Il alla s'asseoir sur la banquette. 

« Vous rendez-vous compte à quel point tout ceci est ridicule ? » 

« Pourquoi ? » 

« Parce que vous n'avez aucune chance avec elle... Et en attendant vous dépensez votre argent de manière stupide et vous vous faites des illusions. » 

« J'fais bien c'qu'j'veux messire », répondit l'humain avec un sourire en coin étrange. 

« Certes. Mais pourquoi vous faites cette tête...? Vous êtes vraiment bizarre aujourd'hui... On dirait que vous souriez... Oh mon dieu – vous aurait-elle donné des raisons... d'espérer ? » 

Belin s'assit à côté d'Ecthelion. 

« Oui. Après qu'j'avois essayé tous les gants, elle m'a dit d'venir dans la réserve avec elle messire. » 

« Et ?? » 

« J'l'avons donc suivie. Et là... » 

Le visage de l'humain devint intégralement rouge. 

« Elle m'a dit que j'pouvais mettre la main dans sa boîte à gants. » 

« La vieille cochonne ! », s'exclama Ecthelion. 

Il se reprit. 

« Et alors, qu'avez-vous fait ? » 

« Ben j'l'avons fait messire. J'avons exploré la boîte. » 

« Et elle ? Vous a-t-elle... A-t-elle... touché... votre épée ? » 

« On a point t'eu le temps monseigneur ! Y'a un client qui est arrivé. Alors j'me suis juste essuyé la main et j'suis sorti. » 

Le seigneur de la Fontaine avait l'air dégoûté. 

« Quelle femme de petite vertu », s'indigna-t-il. « Hum, rassurez-moi, vous vous êtes lavé les mains depuis ? »

* * *

Le lendemain, Belin revenait de chez la gantière, en pleurs. 

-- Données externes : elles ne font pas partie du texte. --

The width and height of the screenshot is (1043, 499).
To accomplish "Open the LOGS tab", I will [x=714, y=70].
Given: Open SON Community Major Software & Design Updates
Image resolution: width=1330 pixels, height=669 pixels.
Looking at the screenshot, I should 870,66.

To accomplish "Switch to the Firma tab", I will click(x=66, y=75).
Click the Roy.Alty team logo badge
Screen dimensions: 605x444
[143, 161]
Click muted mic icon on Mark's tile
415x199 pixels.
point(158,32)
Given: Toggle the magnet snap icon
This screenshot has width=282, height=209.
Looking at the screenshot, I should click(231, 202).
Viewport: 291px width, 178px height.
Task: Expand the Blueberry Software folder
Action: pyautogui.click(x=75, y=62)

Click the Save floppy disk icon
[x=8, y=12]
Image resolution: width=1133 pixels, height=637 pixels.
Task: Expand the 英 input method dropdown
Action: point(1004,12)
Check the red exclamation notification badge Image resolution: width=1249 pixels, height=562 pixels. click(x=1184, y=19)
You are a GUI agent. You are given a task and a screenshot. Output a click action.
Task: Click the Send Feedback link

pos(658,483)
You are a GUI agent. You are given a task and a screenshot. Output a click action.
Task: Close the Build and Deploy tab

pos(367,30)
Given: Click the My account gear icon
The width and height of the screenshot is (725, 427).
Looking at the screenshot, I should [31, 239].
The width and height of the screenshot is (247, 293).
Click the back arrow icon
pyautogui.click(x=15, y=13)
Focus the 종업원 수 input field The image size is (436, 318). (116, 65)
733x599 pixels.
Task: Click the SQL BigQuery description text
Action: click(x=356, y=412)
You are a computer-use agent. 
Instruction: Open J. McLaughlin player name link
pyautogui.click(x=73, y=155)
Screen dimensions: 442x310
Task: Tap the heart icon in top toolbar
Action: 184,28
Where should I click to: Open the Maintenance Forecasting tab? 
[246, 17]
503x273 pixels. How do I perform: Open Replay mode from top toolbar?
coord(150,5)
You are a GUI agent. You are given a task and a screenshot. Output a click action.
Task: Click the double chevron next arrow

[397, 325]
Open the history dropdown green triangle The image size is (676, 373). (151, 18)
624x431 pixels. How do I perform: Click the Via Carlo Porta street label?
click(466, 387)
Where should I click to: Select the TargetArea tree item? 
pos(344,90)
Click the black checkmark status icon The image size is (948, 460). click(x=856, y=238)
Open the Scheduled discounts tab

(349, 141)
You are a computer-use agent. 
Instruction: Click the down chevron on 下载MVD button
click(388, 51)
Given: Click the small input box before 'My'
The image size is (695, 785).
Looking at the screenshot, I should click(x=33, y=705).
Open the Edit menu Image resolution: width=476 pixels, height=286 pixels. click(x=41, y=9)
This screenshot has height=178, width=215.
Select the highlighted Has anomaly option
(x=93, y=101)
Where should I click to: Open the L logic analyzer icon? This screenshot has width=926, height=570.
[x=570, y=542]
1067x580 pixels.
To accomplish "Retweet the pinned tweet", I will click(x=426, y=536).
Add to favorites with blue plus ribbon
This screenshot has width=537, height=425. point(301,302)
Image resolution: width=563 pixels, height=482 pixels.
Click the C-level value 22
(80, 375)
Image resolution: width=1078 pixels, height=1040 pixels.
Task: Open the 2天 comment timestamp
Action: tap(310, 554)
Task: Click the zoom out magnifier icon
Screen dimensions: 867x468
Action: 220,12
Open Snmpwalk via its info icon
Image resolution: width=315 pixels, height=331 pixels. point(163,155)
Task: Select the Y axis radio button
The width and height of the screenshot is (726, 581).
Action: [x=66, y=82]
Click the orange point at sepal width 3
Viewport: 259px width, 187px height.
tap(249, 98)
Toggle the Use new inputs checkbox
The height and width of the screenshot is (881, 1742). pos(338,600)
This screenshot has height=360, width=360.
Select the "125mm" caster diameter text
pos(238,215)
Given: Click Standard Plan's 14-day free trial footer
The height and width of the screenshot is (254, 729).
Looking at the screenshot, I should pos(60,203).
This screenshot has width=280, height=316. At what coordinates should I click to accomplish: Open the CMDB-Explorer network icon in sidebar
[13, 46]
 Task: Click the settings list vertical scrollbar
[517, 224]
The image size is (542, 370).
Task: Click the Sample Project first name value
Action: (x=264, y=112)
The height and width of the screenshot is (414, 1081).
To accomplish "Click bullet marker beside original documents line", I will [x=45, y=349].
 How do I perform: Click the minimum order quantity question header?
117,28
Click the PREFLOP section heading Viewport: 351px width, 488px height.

« Que vous arrive-t-il ? », s'enquit Ecthelion. 

« C't'e la gantière messire, elle veut plus qu'on s'voit », sanglota l'adolescent. « Elle a dit qu'elle avoit fait t'une erreur parce qu'elle s'sentait seule. Et qu'elle avait même enlevé son alliance mais qu'elle était mariée et qu'son mari il était mort dans les glaces des trois... » 

« Des trois quoi ? » 

« Les glaces des trois tout court. » 

Il fondit en larmes. 

Ecthelion jugea qu'il n'était si important d'éclaircir ce point de vocabulaire. Il entoura l'humain de ses bras et lui frotta le dos de haut en bas, avec camaraderie.